In practice, this perversely means that passive investors end up lending even more money to already heavily-indebted borrowers. To take one example, the US, Italy and Japan together make up over half of the entire $47.5tn Bloomberg Barclays Global Aggregate, the biggest international bond index. In contrast, the debts of Brazil, Russia, India and China — the four Bric countries that now account for a big chunk of the global economy — only consist of 1 per cent of the index.
“Investing more in the biggest issuers of bonds isn’t necessarily the best way to invest in fixed income,” points out Todd Rosenbluth, director of ETF and mutual fund research at CFRA. “The next wave [of ETFs] will be these new smart beta bond products. We’re starting to see it.”

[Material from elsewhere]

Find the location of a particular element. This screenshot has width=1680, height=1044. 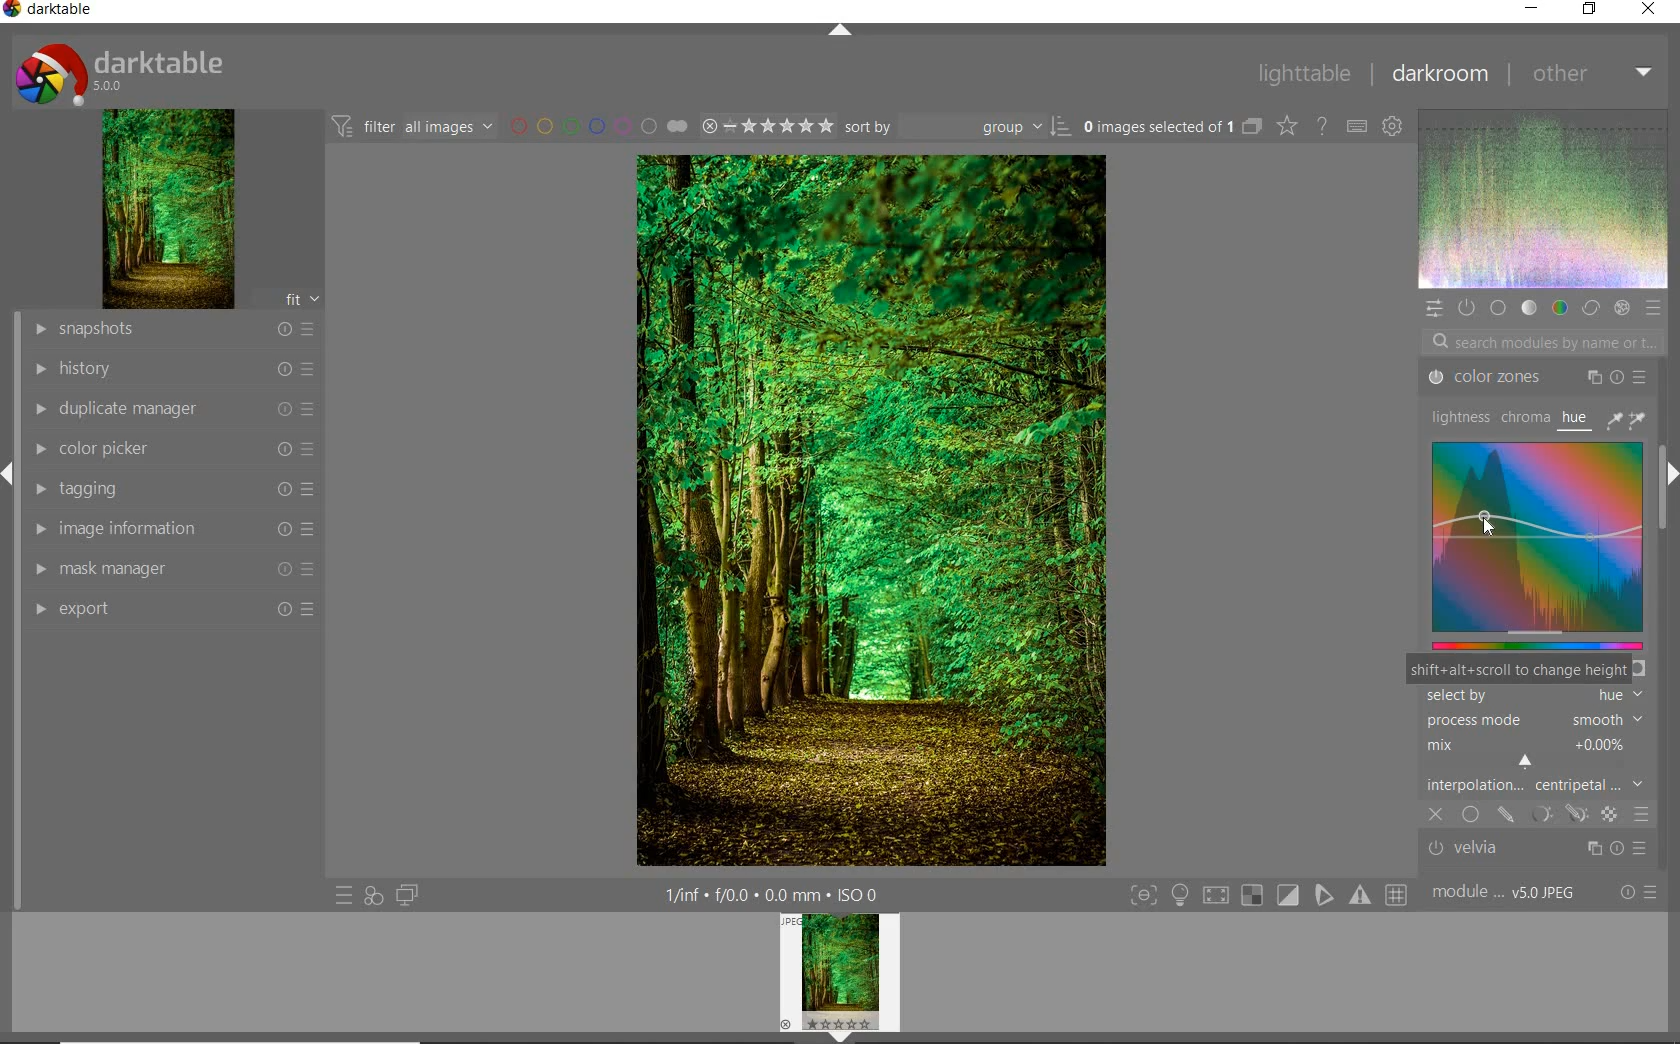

The lack of experimentation in bond ETFs relative to the equity universe is partly down to the fact that most academic research into investment factors has been focused on equities, where there is extensive and clean data going back many decades. In contrast, corporate bond trades have only been publicly reported since 2002.
“The data hurdles are huge relative to equities,” says Rob Arnott, the head of Research Affiliates and one of the pioneers of the smart beta industry. “A lot of bonds are issued by companies that aren’t public, and even the price data can be hard to come by.”
But it also reveals some of the fundamental differences between stocks and bonds, with the latter far more idiosyncratic securities that often only trade intermittently, according to Riti Samanta, head of smart beta fixed income at State Street Global Advisors. That makes constructing liquid, alternative indices to track much trickier.
“People have tried to jam an equity factor framework over fixed income, but it’s different,” she says. “In equities you can go out and buy all the stocks in the index, but you can’t necessarily do that in fixed income.”
State Street manages smart beta bond ETFs under its “Issuer Scored Corporate Index” strategies. These aim to maintain the same sectoral make-up as the broader indices, but tilt towards listed issuers with strong financial metrics — such as the return on assets — aiming to generate better returns with lower volatility.
Smart beta products are far more complicated than their plain vanilla, first-generation counterparts, and can perform differently in practice than the theory underpinning them indicates. This is particularly true for smart beta bond ETFs, which add another layer of intricacy. Their time may have come, but their promise remains unproven.